+++ THE DATA +++
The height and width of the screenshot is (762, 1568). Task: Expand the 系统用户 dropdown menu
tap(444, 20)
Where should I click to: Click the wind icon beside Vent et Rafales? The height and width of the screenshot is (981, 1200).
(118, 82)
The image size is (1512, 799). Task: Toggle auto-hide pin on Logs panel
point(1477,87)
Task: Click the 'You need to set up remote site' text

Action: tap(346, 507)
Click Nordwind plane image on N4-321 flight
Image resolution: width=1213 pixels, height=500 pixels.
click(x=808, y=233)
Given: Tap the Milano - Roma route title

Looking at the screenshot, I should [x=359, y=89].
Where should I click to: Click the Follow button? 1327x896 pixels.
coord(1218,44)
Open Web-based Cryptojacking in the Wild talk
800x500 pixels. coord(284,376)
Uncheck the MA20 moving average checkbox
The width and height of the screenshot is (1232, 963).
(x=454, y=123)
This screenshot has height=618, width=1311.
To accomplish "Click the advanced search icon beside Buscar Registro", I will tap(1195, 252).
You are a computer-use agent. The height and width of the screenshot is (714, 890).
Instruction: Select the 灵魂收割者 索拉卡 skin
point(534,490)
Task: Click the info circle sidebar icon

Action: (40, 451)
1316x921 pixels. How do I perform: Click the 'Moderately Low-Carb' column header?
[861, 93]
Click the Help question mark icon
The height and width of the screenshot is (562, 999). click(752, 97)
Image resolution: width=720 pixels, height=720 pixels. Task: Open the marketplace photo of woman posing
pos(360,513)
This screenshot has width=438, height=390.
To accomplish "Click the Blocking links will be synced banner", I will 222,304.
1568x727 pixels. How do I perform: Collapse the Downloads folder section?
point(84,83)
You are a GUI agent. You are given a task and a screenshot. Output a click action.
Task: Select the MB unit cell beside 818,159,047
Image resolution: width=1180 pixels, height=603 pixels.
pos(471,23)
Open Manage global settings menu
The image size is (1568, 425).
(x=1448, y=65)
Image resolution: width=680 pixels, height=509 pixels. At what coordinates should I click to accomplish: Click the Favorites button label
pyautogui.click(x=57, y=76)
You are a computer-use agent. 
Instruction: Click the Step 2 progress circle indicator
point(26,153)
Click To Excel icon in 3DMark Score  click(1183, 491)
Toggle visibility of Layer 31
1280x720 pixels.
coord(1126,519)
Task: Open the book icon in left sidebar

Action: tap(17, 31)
+++
• _WORK TASK_
From the first line to the last, transcribe the records exactly.

• _WRITTEN RESPONSE_
The height and width of the screenshot is (762, 1568). Task: Expand the 系统用户 dropdown menu
tap(444, 20)
Where should I click to: Click the wind icon beside Vent et Rafales? The height and width of the screenshot is (981, 1200).
(118, 82)
The image size is (1512, 799). Task: Toggle auto-hide pin on Logs panel
point(1477,87)
Task: Click the 'You need to set up remote site' text

Action: tap(346, 507)
Click Nordwind plane image on N4-321 flight
Image resolution: width=1213 pixels, height=500 pixels.
click(x=808, y=233)
Given: Tap the Milano - Roma route title

Looking at the screenshot, I should [x=359, y=89].
Where should I click to: Click the Follow button? 1327x896 pixels.
coord(1218,44)
Open Web-based Cryptojacking in the Wild talk
800x500 pixels. coord(284,376)
Uncheck the MA20 moving average checkbox
The width and height of the screenshot is (1232, 963).
(x=454, y=123)
This screenshot has height=618, width=1311.
To accomplish "Click the advanced search icon beside Buscar Registro", I will tap(1195, 252).
You are a computer-use agent. The height and width of the screenshot is (714, 890).
Instruction: Select the 灵魂收割者 索拉卡 skin
point(534,490)
Task: Click the info circle sidebar icon

Action: (40, 451)
1316x921 pixels. How do I perform: Click the 'Moderately Low-Carb' column header?
[861, 93]
Click the Help question mark icon
The height and width of the screenshot is (562, 999). click(752, 97)
Image resolution: width=720 pixels, height=720 pixels. Task: Open the marketplace photo of woman posing
pos(360,513)
This screenshot has width=438, height=390.
To accomplish "Click the Blocking links will be synced banner", I will 222,304.
1568x727 pixels. How do I perform: Collapse the Downloads folder section?
point(84,83)
You are a GUI agent. You are given a task and a screenshot. Output a click action.
Task: Select the MB unit cell beside 818,159,047
Image resolution: width=1180 pixels, height=603 pixels.
pos(471,23)
Open Manage global settings menu
The image size is (1568, 425).
(x=1448, y=65)
Image resolution: width=680 pixels, height=509 pixels. At what coordinates should I click to accomplish: Click the Favorites button label
pyautogui.click(x=57, y=76)
You are a computer-use agent. 
Instruction: Click the Step 2 progress circle indicator
point(26,153)
Click To Excel icon in 3DMark Score  click(1183, 491)
Toggle visibility of Layer 31
1280x720 pixels.
coord(1126,519)
Task: Open the book icon in left sidebar

Action: tap(17, 31)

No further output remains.